01.28.2020 0

The President is exonerated, will the Senate Democrats be brave enough to admit it?

By Rick Manning

The Democrats never intended to convince the Senate.  I know this is hard to believe, but the Democrats, both House and Senate, wrote off convicting President Trump in the Senate well before they started the House impeachment hearings.  Their goal from the outset was to politicize the trial to such an extent that Republican swing state senators like Cory Gardner from Colorado and Susan Collins from Maine were put in a box between the Trump supporters they need to win re-election and the swing voters in their state who they also need to win re-election.

There is no other explanation for their decision to force Senators to sit through a presentation that repeated talking points every 90 minutes for three days. After all, their audience wasn’t the weary Senators waiting for a crime or even any evidence of a quid pro quo (which isn’t a crime), but instead viewers who were tuning in for an hour to find out what was going on.

Given that this has always been a political exercise, I hope that the President’s team will spend their time both dismantling the “case” of hearsay and supposition by the House Democrats with the actual facts: the real transcript rather than Adam Schiff’s imaginary TV script shows there was no malfeasance; there never was any demand of the Ukraine government to take action either for a meeting or to get arms; the Ukraine government made it clear that they never felt pressured; Ambassador Sondland testified that he was never told by the President or anyone that there was a quid pro quo; Senator Ron Johnson spoke directly with the President before Sondland ‘presumed’ a quid pro quo and the President told him that he didn’t want anything from the Ukrainians for the aid; and the aid was delivered in advance of the end of the fiscal year.

But beyond the facts which dismantle Schiff’s imaginings, there is a fundamental question, did the President have reason to believe that the Bidens might have been involved in a corrupt relationship in Ukraine, and why was it important to mention it?

Former Vice President Biden’s brag before the Council on Foreign Relations about getting the Ukrainian prosecutor fired by threatening to withhold a loan guarantee from the country would give any honest person pause about the raw exercise of power exhibited in demanding the firing of a state official in exchange for American money.  However, when the prosecutor was investigating a company which the then-Vice President’s unqualified son was being paid at least $50,000 a month for little to no work, there was, at least, an appearance of impropriety.

When there were reports that the US ambassador to Ukraine was not approving visas to the United States for subsequent prosecutors to come to America to provide evidence of corruption involving the Biden-affiliated company, there was also a need to tell President Zelensky that no one was off limits if that is where the evidence led.  You can’t claim that no one is above the law, and then impeach a President for signaling that this was true even in the case of Joe Biden.

Right now, no one knows for certain if there was anything improper which occurred due to a corrupt Ukrainian natural gas company’s purchase of Hunter Biden’s name, but it was right and proper for the President to make it clear that the investigation should go wherever the facts took it.

This is particularly important since Congress put, as a precondition for the Ukraine military aid to be released, that the President certify that they were dealing with their corruption culture.

It is also significant that it was the Trump administration which authorized the delivery of military aid, and it was the Obama administration which was permanently withholding any aid beyond humanitarian assistance.  Ironically, many of the very same Democrat House members, who are arguing for impeachment claiming  that delaying the aid created a potentially dangerous situation, voted against providing it at all.  Strangely, Representative Jerry Nadler voted against the bill funding the aid just a couple of months ago.

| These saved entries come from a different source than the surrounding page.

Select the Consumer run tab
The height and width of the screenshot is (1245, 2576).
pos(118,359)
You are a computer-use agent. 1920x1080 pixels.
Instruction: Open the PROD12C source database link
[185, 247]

He was joined by Representatives Lofgren and Jeffries in opposing the very aid that they are impeaching the President over.

The President’s legal team needs to realize that Donald Trump has been the victim of a three-year-plus political attack, and in the three days they have to address the Senate and the nation, they have a responsibility to hammer home the evidence and educate the public on the rightful powers of the presidency.

Any honest observer knows that President Trump did nothing wrong, so the President’s team needs to appeal to Democrats in the chamber like Joe Manchin and Kyrsten Sinema who might break ranks and provide a bi-partisan vote against conviction.  They also need to speak to the voters in those GOP Senate swing states in making the case that Trump is not only not guilty, he is absolutely innocent of the charges.

It is legitimate for President Trump to expect exoneration and not just a finding of not guilty since not a scintilla of evidence has been produced indicating that he came close to any line of wrongdoing.

The threshold is not just stopping the Democrats from getting to 67 votes for removal, it is to get a resounding bipartisan dismissal.

In the next week to ten days, we will discover if there are any honest Democrats in the Senate and who they are as this ugly partisan attempt to upend the electoral will of the voters comes to a close, and the Senate gets back to the important work of confirming judges over the angry voices of the obstructionist Democratic minority.

Rick Manning is the President of Americans for Limited Government.